**INSTRUCTIONS FOR THE TASK**
Each line from the one containing "Given: View the 2018-02-25 exam registration" to the last line of the listing below is to be duplicated exactly, and no picture is to be carried over.

*** Begin section ***

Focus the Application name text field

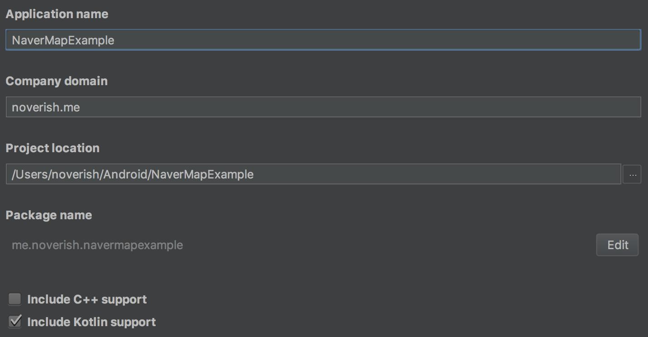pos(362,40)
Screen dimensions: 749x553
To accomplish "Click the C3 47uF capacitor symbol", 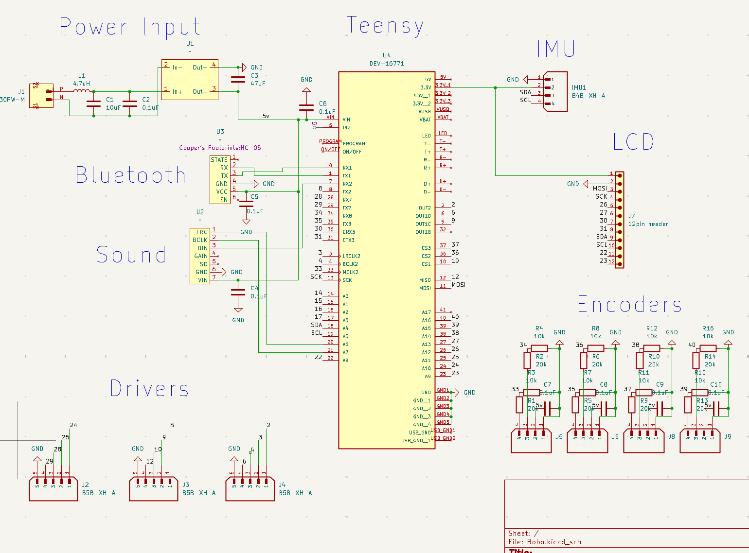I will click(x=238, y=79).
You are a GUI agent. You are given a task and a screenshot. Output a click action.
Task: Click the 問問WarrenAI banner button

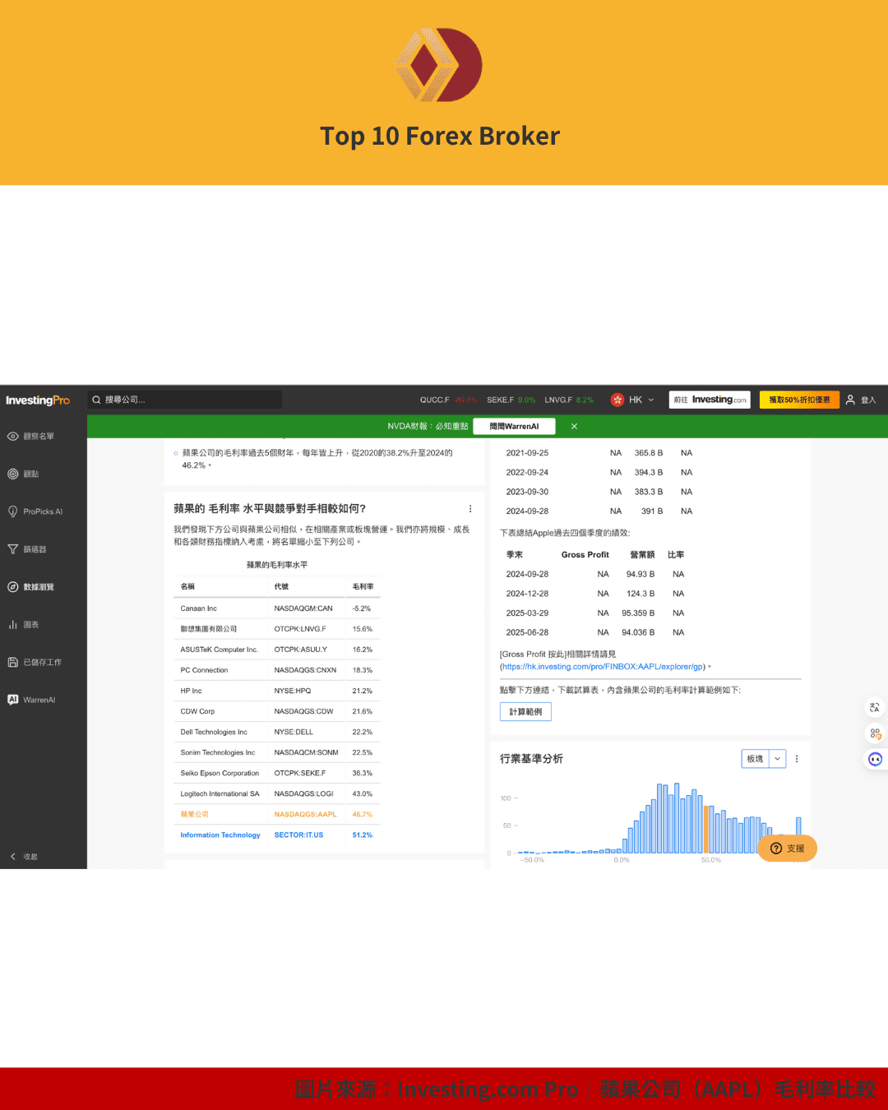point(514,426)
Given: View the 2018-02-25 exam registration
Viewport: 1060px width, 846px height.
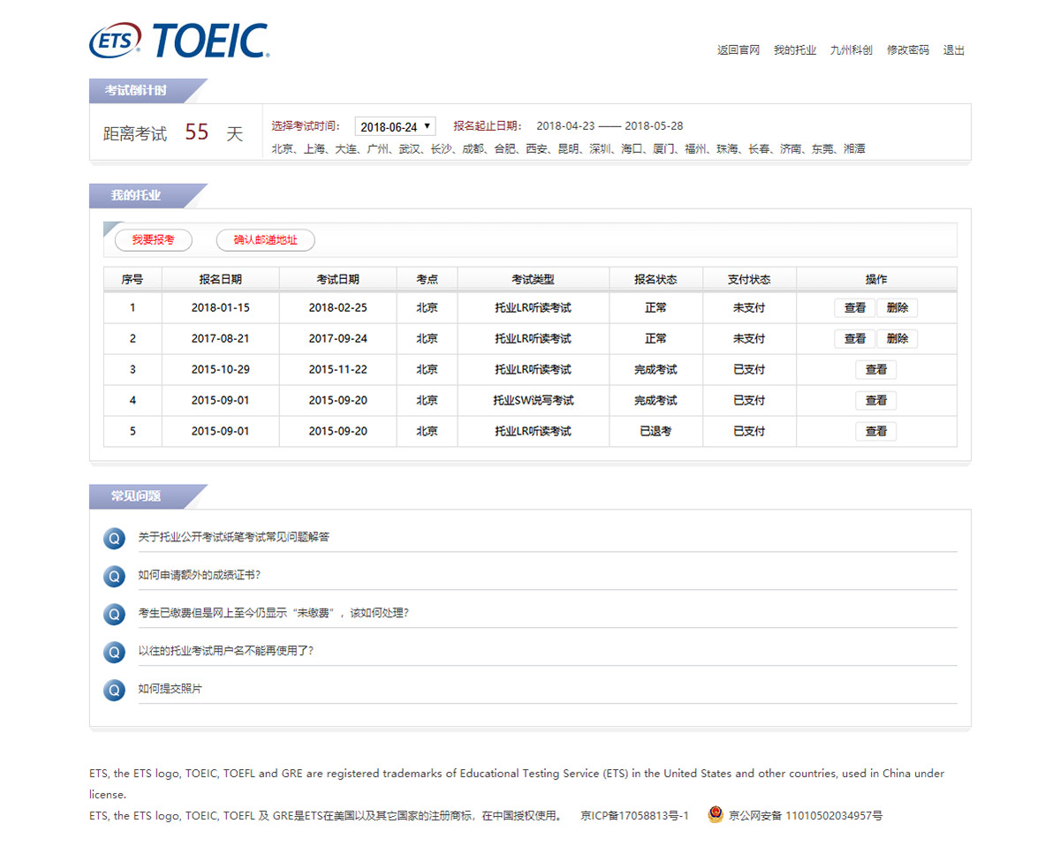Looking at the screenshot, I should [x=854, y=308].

*** End section ***

**SOLUTION FOR THIS EXERCISE**
Given: View the 2018-02-25 exam registration
Viewport: 1060px width, 846px height.
Looking at the screenshot, I should [x=854, y=308].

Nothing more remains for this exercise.